Ryan Patrick Hare, 19, is on trial for first-degree murder in the Nov. 30, 2008, death of Matthew Josiah Silliman, but testimony Friday morning focused on three others charged in the case – Aadil Khan, Allegra Dahlquist and Drew Shaw – and investigators' dealings with them after Silliman's body was found two days later.

Worth Brown, a detective with the Apex Police Department, said that, when questioned, Khan led police almost straight to a hole intended to serve as a grave for Silliman's body.

They decided against burying Silliman in the hole because it was filled with water, Khan told Brown.
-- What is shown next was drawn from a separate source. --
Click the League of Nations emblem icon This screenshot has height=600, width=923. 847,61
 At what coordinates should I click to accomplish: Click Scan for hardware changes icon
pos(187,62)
"He was very nonchalant about it. It all struck us as very odd about how calm and collected he was, just standing there, rocking back and forth, talking about it," Brown testified.

His subsequent arrest didn't faze him, either.

"(There was) no reaction," Brown said. "Just another day is what it seemed like to me."

Detective Benjamin Byrne's testimony was similar regarding Dahlquist, who at one point had feelings for Silliman before going back to her boyfriend, Hare.

"She showed absolutely no emotion," he said. "There was not one tear shed throughout the entire interview."

Witnesses, including Dahlquist and Shaw, testified this week that Hare was jealous of Silliman and created an elaborate plot that included a story of a man named Roger who was out to kill Silliman.

Faced with an ultimatum to be killed or kill himself, Silliman chose to drink a cocktail of horse tranquilizers mixed with wine in an effort to end his life, they said.

Silliman was found with is hands and feet bound with zip ties, his mouth duct-taped and his head covered in a plastic bag with a zip tie tightened around his neck.

Dahlquist testified that she put the zip tie around Silliman's neck and that Hare tightened it when she no longer could.

Byrne testified Friday that Dahlquist told him that Hare tightened it so Silliman "didn't have a pocket of air."

"In her words: 'We wanted to make sure that he died because we hated him. We all did,'" Byrne said.

Defense attorney Robert Padovano asked why.

"The answer she gave me was essentially that he was a bad person who had destroyed so many lives with his actions, that he was such an evil person that he needed to die," Byrne said.

"And she wasn't showing any emotion?" Padovano asked.

"Yes, sir, she was showing no emotion," Byrne said.